El starets se volvió y fijó su mirada en Aliocha. El joven se acercó a Lise sonriendo torpemente. Lise volvió a ponerse sería.

—Catalina Ivanovna me ha rogado que le entregue esto —dijo ofreciéndole una carta—. Le ruega que vaya a verla lo antes posible y sin falta.

—¿Me ruega que vaya a verla? ¿Para qué? —preguntó Aliocha, profundamente asombrado y con un gesto de preocupación.

—Se trata de algo relacionado con Dmitri Fiodorovitch y... con todos esos asuntos que ahora llevan ustedes entre manos —dijo apresuradamente la madre—. Catalina Ivanovna ha encontrado una solución, mas, para ponerla en práctica, necesita verle imprescindiblemente. ¿Por qué? Lo ignoro. El caso es que le ruega que vaya a verla lo antes posible. Y espero que usted no dejará de ir: sus convicciones cristianas se lo impiden.

—Sólo he visto a Catalina Ivanovna una vez —dijo Aliocha, todavía perplejo.

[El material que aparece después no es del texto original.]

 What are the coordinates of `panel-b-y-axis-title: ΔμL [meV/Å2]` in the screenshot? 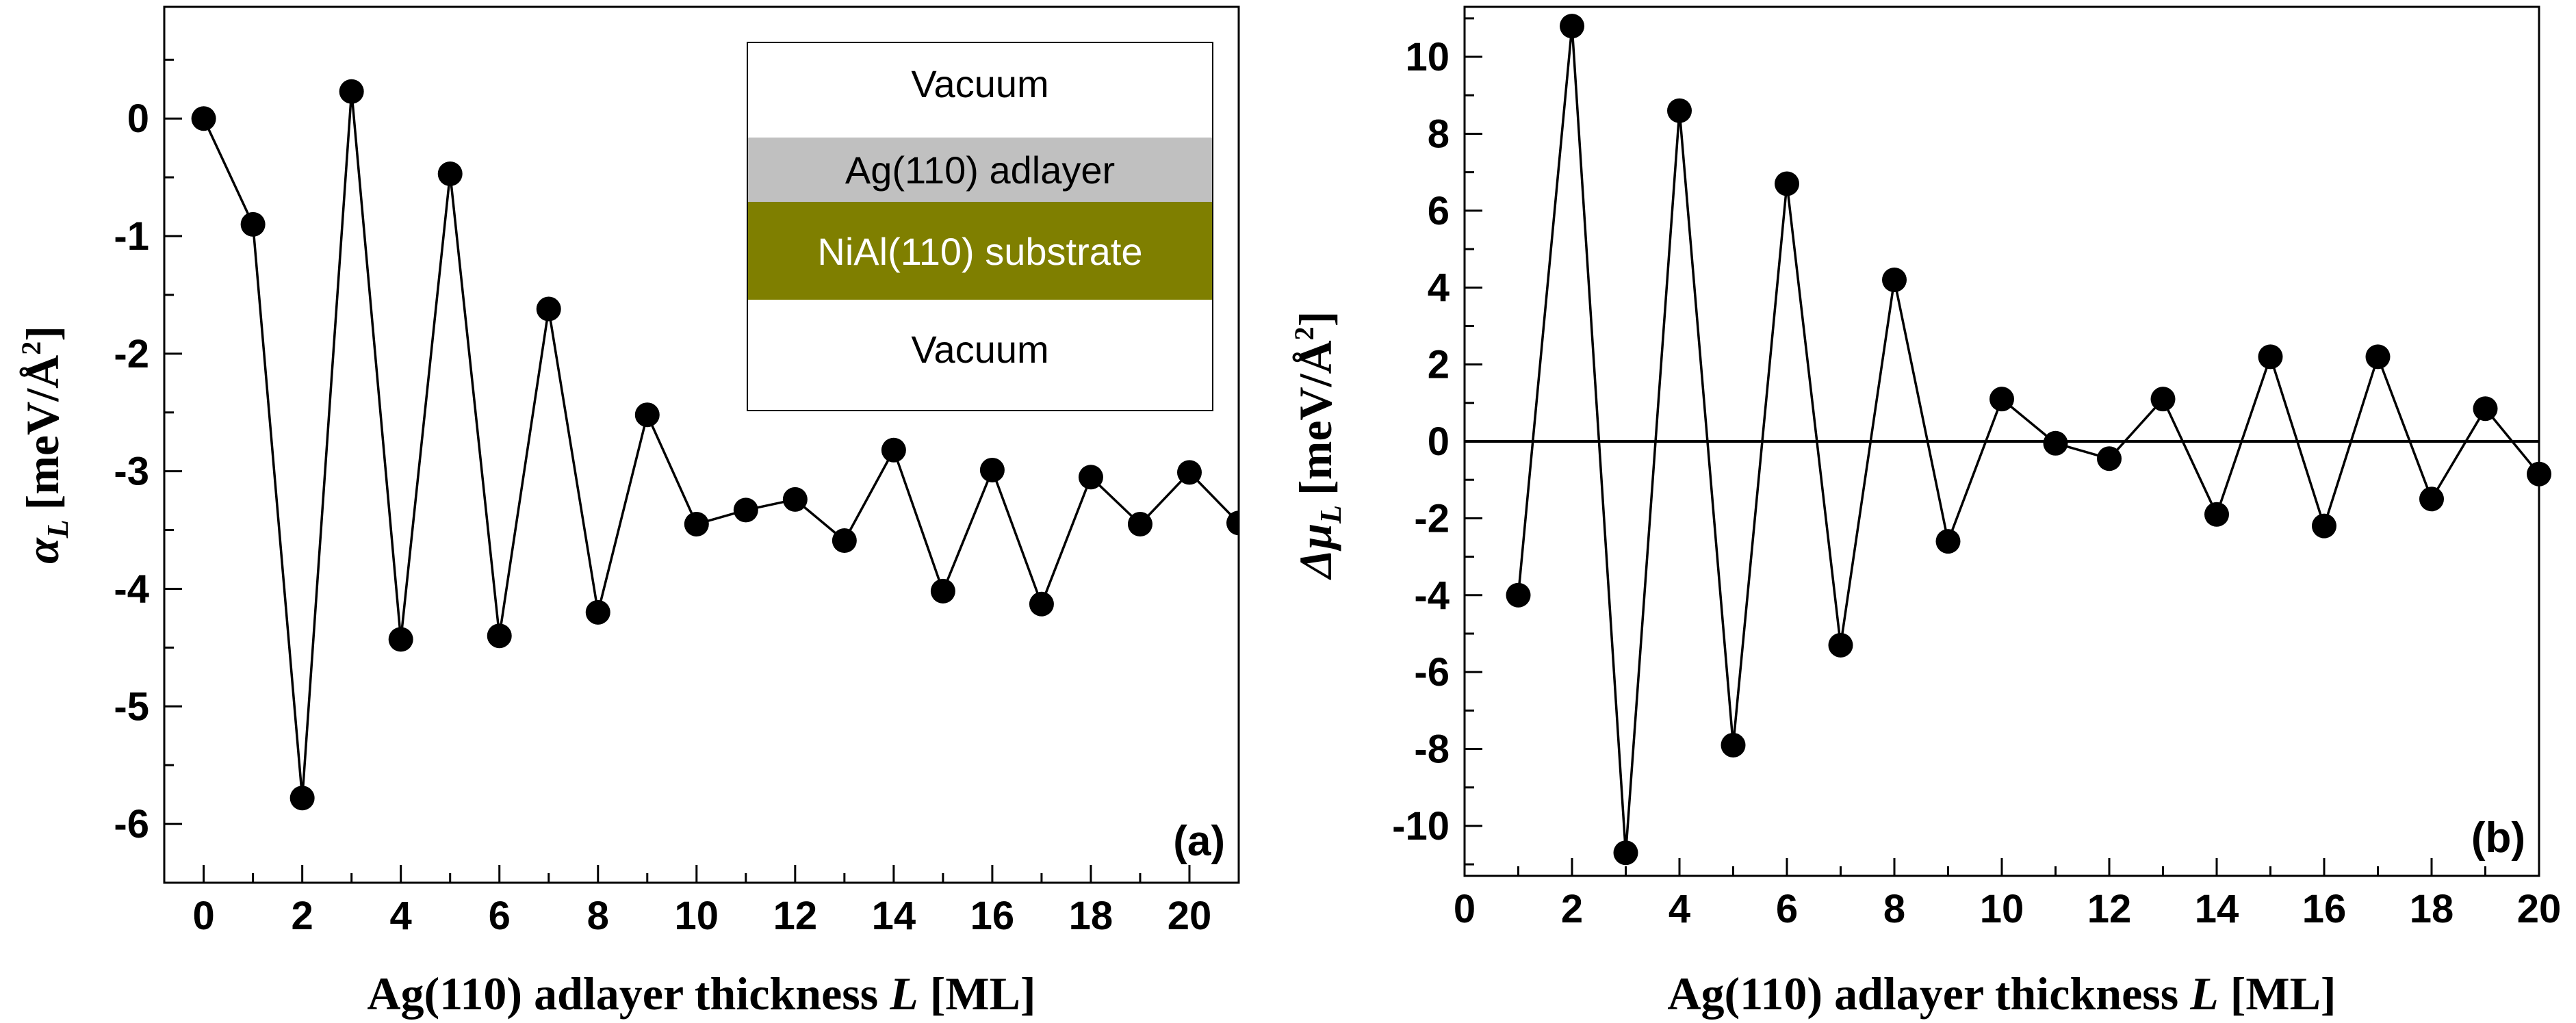 It's located at (1318, 446).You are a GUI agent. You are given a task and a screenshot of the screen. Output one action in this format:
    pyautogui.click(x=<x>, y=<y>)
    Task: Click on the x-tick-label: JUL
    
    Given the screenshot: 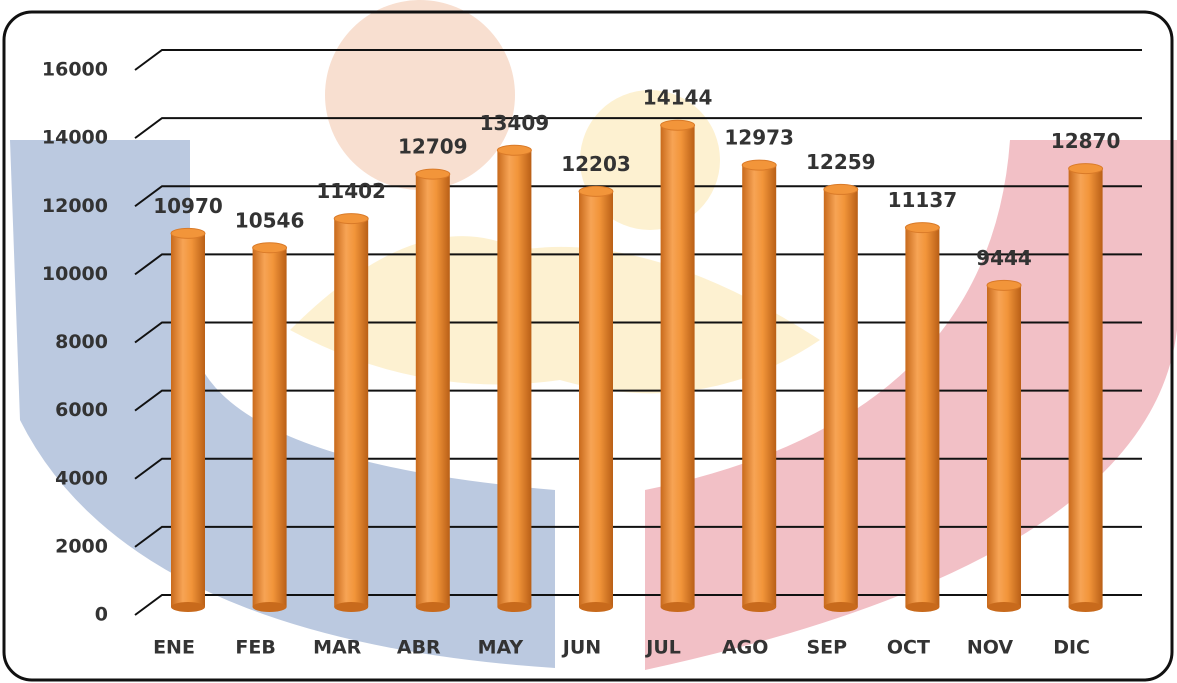 What is the action you would take?
    pyautogui.click(x=662, y=648)
     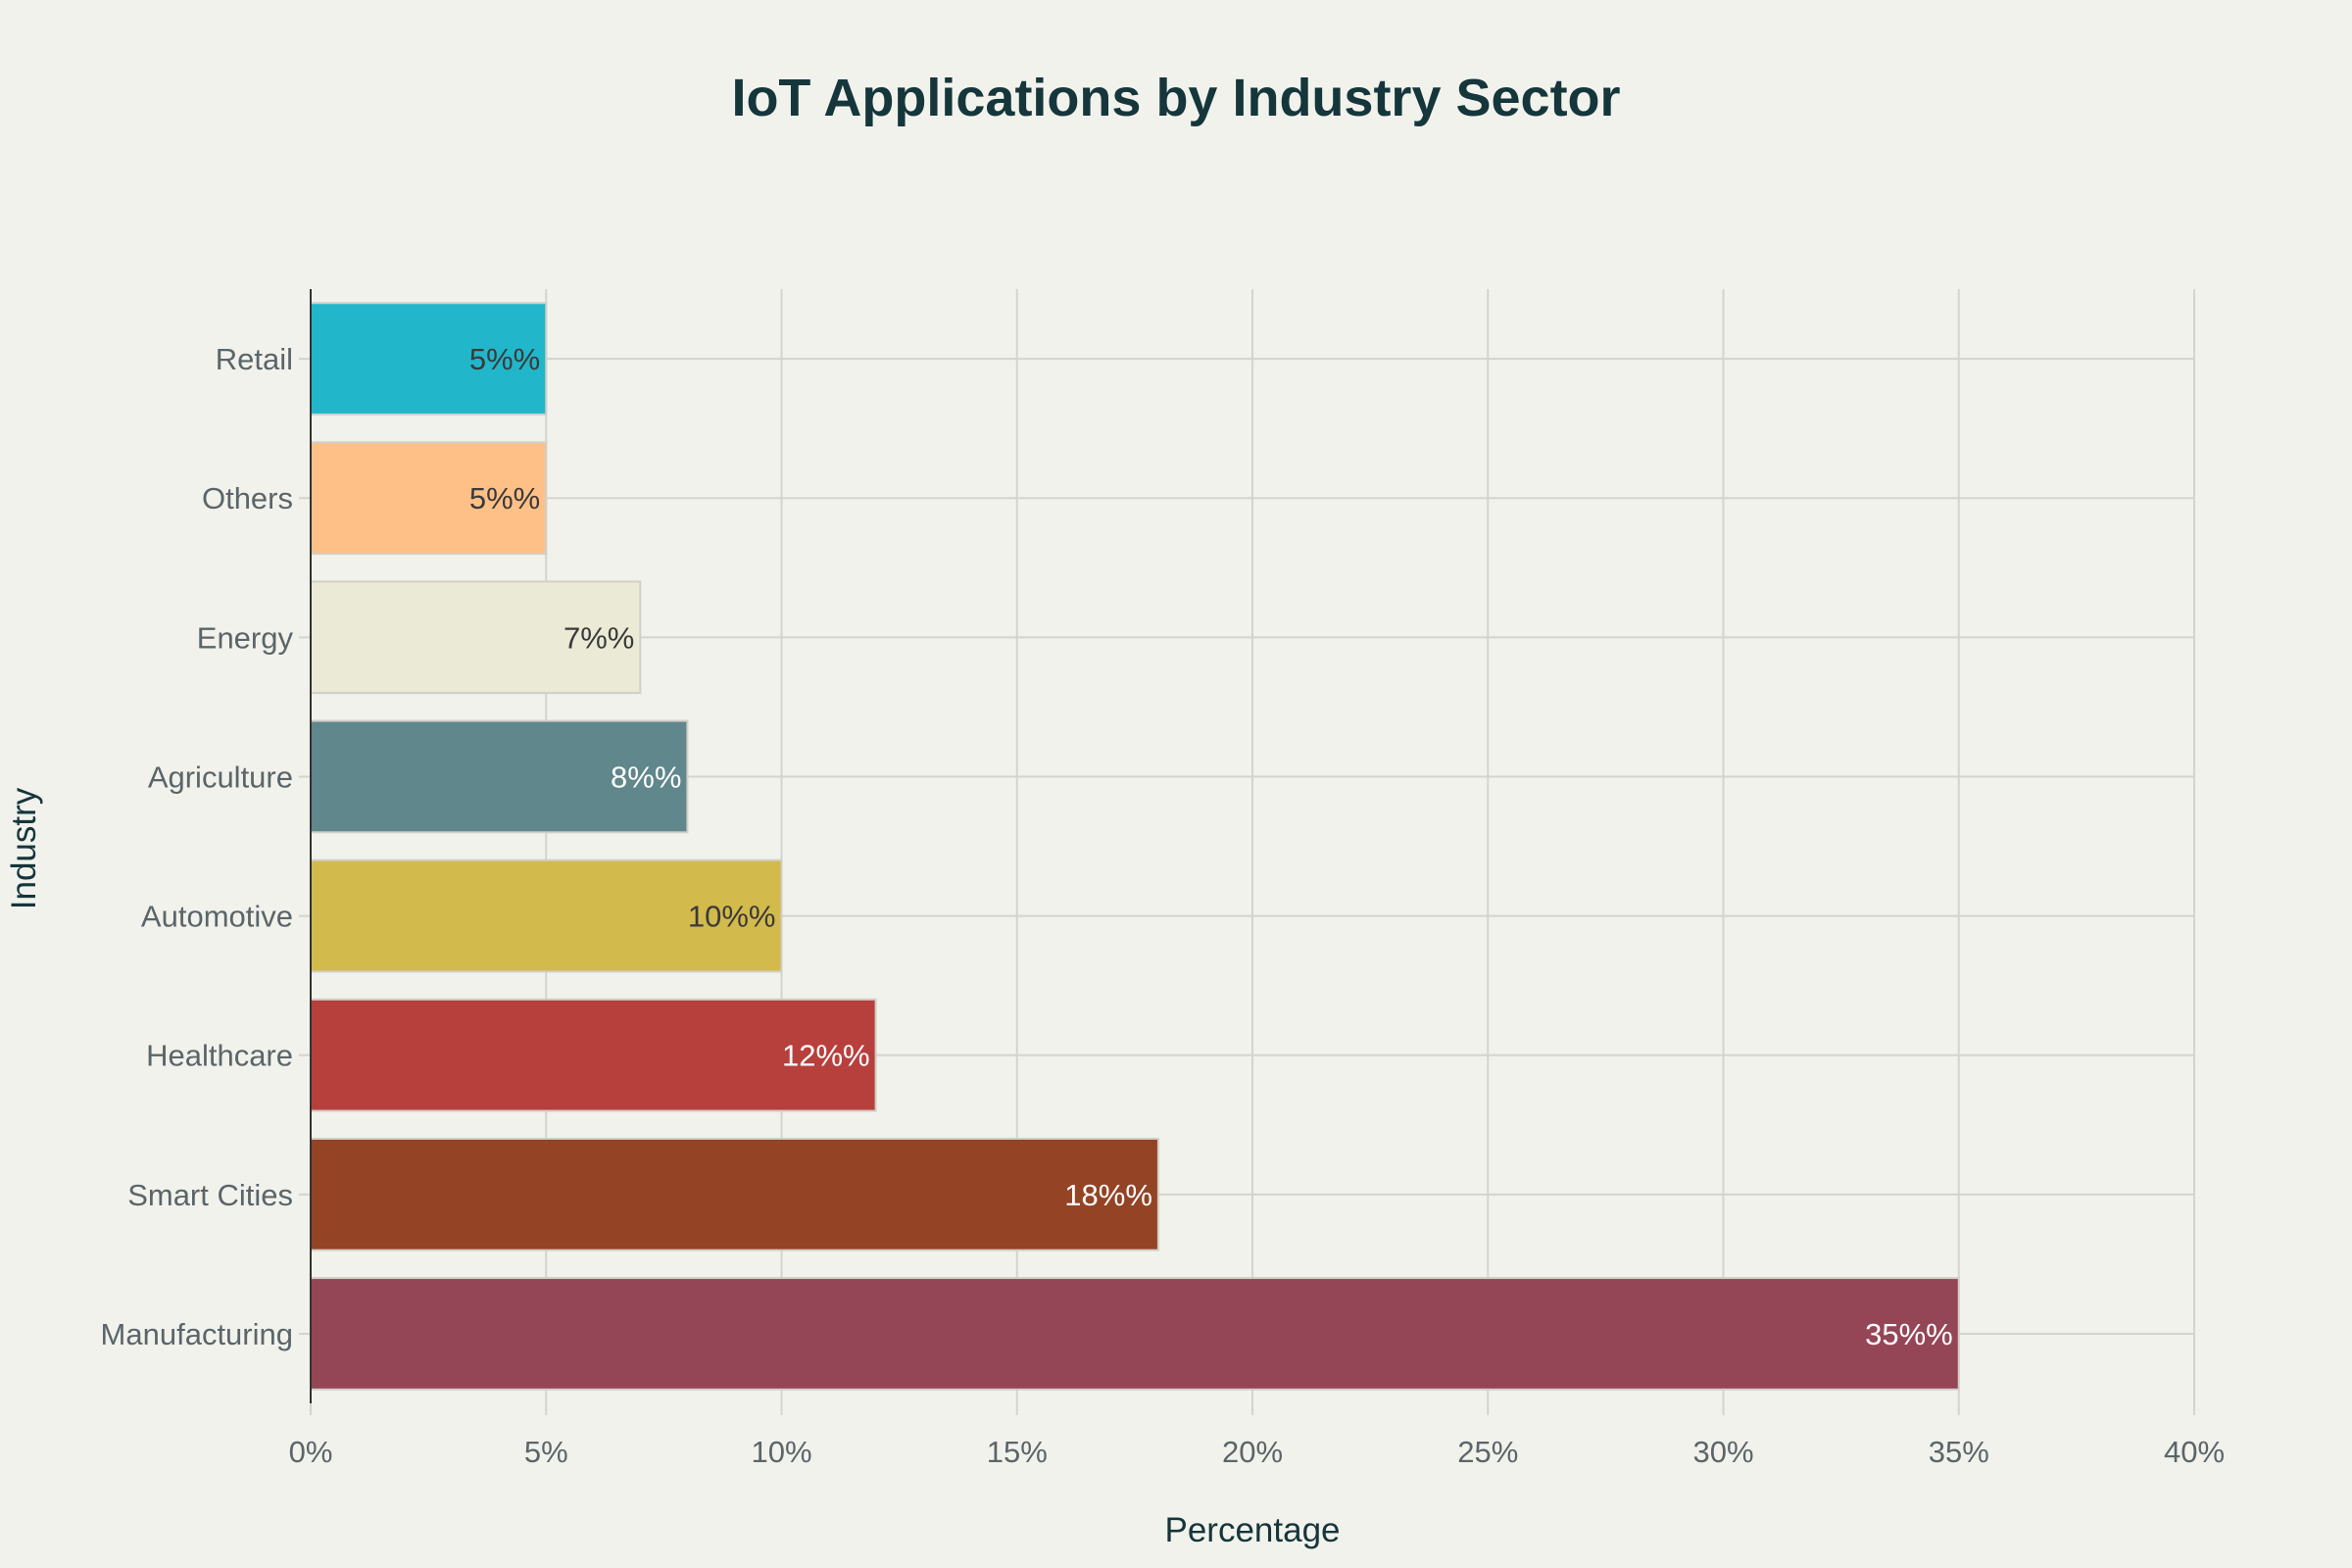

—¡Es una criatura tan noble, tan recta!... Lo merece todo, aunque sólo sea por sus sufrimientos... ¿Usted sabe lo que ha pasado..., y lo que está pasando .... y lo que le espera?... ¡Es horrible, horrible!...

—Iré —dijo Aliocha después de haber echado una ojeada a la nota, breve y enigmática, que no explicaba nada y que se limitaba a pedirle encarecidamente que fuera.

—¡Qué bueno es usted! —exclamó Lise, animándose—. Yo le decía a mi mamá: «No irá, porque está entregado enteramente a Dios.» Es usted muy bueno. Siempre he pensado que es muy bueno, y estoy muy satisfecha de podérselo decir ahora.

—¡Lise! —la reprendió su madre, aunque sonriendo—. Nos tiene usted olvidadas, Alexei Fiodorovitch: nunca viene a vernos. Y Lise me ha dicho más de una vez que sólo se siente bien cuando está a su lado.

Aliocha levantó la cabeza, enrojeció de nuevo y sonrió sin saber por qué.

El starets ya no le miraba. Estaba hablando con el monje que le esperaba, como ya hemos dicho, junto al sillón de Lise. Era un humilde religioso, obtuso y de ideas rígidas, pero con una fe que rayaba en la obstinación. Dijo que vivía lejos, en el norte, cerca de Obdorsk, en un pequeño monasterio que sólo tenía nueve monjes. El starets le bendijo y le invitó a ir a su celda cuando le pareciese.

—¿Cómo puede usted conseguir estas cosas? —preguntó el monje señalando gravemente a Lise. Aludía a su curación.

—Es todavía demasiado pronto para hablar de eso. Que se sienta aliviada no quiere decir que esté curada por completo. El alivio puede obedecer a otras causas. En fin de cuentas, todo lo que haya pasado es obra de la voluntad de Dios. Todo procede de Él... Venga a verme, padre. Algún día me será imposible recibirle. Estoy enfermo y sé que tengo los días contados.

—¡Oh, no! —exclamó la dama—. Dios no nos lo quitará. Usted vivirá aún mucho tiempo, mucho tiempo. ¿Cómo puede estar enfermo, con el buen aspecto que tiene? ¡Parece tan contento, tan feliz!

—Hoy me siento mucho mejor que otros días, pero yo sé que esto no durará mucho. Conozco bien mi enfermedad. Si mi aspecto es alegre, no puede usted figurarse lo que me complace oírselo decir. Pues la felicidad es el objetivo del ser humano. El que ha sido perfectamente feliz tiene derecho a decir: «He cumplido la ley divina en la tierra.» Los justos, los santos, los mártires han sido felices.

—¡Qué palabras tan audaces, tan sublimes! —exclamó la madre—. Penetran a través de nuestro ser. Sin embargo, ¿dónde está la felicidad? Ya que ha tenido usted la bondad de permitirnos verlo hoy, escuche lo que no le dije en mi anterior visita, lo que no me atreví a decirle, lo que me atormenta desde hace mucho tiempo. Pues me siento atormentada, si, atormentada.